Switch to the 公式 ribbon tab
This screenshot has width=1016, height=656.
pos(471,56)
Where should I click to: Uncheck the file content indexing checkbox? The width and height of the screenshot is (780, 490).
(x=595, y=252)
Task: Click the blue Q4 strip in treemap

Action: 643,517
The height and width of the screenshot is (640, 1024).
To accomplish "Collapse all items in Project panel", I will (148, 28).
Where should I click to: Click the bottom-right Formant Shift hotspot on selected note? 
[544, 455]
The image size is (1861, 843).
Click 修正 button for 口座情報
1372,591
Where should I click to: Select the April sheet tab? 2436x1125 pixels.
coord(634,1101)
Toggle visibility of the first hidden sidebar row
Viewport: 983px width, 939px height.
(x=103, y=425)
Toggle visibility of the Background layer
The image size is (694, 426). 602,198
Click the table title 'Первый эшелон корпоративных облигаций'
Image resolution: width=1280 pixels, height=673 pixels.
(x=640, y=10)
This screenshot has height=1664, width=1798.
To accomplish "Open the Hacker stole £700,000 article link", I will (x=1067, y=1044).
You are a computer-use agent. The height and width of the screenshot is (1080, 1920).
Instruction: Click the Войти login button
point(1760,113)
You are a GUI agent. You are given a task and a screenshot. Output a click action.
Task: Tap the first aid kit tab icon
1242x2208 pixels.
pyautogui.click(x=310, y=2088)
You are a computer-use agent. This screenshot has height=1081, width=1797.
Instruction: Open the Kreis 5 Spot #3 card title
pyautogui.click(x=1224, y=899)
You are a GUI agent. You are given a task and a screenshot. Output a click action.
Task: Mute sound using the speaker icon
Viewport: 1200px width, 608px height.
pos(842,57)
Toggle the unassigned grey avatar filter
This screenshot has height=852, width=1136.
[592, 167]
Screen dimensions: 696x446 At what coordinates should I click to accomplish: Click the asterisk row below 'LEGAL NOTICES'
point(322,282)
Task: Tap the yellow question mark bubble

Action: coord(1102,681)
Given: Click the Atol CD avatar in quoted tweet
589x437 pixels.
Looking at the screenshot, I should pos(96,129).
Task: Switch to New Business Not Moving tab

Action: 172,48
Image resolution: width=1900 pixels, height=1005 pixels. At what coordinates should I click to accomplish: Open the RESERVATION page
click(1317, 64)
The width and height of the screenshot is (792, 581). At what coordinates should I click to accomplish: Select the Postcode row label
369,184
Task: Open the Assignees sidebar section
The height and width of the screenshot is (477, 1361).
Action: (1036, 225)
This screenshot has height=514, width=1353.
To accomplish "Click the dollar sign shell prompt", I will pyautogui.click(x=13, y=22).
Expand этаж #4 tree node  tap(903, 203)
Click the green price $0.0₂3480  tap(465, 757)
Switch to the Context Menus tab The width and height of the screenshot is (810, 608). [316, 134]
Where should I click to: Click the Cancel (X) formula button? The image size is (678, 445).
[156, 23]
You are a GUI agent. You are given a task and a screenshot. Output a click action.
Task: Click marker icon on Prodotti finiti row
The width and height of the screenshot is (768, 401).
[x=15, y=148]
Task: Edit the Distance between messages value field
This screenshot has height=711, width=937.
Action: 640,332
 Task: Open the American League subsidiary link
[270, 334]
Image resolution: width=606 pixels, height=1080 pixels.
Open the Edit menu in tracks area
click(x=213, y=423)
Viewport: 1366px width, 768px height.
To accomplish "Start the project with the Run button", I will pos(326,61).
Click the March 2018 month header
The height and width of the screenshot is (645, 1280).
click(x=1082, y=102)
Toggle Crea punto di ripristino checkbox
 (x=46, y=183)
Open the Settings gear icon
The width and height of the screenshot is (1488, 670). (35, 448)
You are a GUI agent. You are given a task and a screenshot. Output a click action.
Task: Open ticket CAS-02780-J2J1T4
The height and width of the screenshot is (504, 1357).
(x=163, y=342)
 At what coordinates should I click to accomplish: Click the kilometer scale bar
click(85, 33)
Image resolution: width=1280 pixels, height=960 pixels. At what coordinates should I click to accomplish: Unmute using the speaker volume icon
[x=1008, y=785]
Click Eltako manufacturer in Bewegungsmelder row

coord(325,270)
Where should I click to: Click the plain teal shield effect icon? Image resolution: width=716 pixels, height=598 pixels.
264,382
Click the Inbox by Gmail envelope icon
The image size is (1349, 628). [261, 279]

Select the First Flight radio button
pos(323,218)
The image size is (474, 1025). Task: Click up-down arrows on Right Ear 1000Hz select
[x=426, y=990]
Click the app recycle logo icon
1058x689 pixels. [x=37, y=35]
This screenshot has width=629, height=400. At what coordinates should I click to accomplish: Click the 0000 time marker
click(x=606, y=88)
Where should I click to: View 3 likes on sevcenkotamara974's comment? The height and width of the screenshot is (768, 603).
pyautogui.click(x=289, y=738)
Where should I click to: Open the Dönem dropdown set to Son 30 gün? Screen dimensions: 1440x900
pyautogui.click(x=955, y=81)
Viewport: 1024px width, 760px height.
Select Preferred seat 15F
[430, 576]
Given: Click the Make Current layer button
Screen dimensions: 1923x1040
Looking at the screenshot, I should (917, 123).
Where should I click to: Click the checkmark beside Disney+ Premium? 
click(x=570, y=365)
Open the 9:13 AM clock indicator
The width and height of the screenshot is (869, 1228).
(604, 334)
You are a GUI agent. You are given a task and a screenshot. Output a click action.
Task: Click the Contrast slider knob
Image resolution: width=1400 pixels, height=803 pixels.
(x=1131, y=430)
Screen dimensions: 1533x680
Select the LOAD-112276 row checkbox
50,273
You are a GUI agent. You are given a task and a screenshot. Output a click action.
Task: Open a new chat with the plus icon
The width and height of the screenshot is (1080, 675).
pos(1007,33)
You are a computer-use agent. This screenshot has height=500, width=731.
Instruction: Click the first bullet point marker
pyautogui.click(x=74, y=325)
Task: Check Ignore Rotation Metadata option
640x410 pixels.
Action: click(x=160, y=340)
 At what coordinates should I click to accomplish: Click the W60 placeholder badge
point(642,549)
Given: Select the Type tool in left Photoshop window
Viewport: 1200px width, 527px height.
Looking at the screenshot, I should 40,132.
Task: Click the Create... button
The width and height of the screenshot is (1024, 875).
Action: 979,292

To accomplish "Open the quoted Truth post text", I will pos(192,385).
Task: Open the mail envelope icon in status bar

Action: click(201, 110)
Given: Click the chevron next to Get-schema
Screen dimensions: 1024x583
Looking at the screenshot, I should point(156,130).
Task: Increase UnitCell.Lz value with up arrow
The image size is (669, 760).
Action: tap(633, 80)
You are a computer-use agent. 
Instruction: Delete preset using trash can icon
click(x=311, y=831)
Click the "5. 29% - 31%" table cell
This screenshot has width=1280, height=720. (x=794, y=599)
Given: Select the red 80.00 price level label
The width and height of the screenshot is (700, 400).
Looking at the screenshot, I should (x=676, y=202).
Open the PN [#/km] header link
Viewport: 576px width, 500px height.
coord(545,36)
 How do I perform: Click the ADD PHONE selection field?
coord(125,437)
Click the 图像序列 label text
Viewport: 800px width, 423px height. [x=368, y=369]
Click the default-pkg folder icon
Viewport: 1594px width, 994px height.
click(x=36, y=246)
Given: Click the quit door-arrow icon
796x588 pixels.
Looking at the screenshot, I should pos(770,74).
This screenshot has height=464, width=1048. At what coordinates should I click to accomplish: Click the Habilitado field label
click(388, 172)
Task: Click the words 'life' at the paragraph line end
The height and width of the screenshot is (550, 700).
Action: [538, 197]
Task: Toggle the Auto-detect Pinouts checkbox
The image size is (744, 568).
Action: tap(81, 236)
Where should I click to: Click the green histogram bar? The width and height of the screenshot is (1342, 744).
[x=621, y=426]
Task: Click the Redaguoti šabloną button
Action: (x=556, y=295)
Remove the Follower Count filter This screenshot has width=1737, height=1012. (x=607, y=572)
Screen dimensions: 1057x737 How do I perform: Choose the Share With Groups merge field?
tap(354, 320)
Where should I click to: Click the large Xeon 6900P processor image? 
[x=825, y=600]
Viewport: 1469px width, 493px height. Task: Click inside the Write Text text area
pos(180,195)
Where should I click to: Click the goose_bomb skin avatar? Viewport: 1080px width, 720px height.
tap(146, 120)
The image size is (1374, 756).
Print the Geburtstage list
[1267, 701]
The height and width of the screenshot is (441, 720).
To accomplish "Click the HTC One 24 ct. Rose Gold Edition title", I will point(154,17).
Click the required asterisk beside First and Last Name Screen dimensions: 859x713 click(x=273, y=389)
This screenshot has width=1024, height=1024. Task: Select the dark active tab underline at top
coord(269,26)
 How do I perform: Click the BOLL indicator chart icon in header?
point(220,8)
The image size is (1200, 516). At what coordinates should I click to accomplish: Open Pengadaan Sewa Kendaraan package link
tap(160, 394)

========

* _YOUR TASK_:
Go to the line with "Task: Check Ignore Rotation Metadata option" in the entries above and repeat every line from there through the line with "Task: Click the Create... button", exactly and with no other text.

* _WRITTEN REPLY_:
Task: Check Ignore Rotation Metadata option
640x410 pixels.
Action: click(x=160, y=340)
 At what coordinates should I click to accomplish: Click the W60 placeholder badge
point(642,549)
Given: Select the Type tool in left Photoshop window
Viewport: 1200px width, 527px height.
Looking at the screenshot, I should 40,132.
Task: Click the Create... button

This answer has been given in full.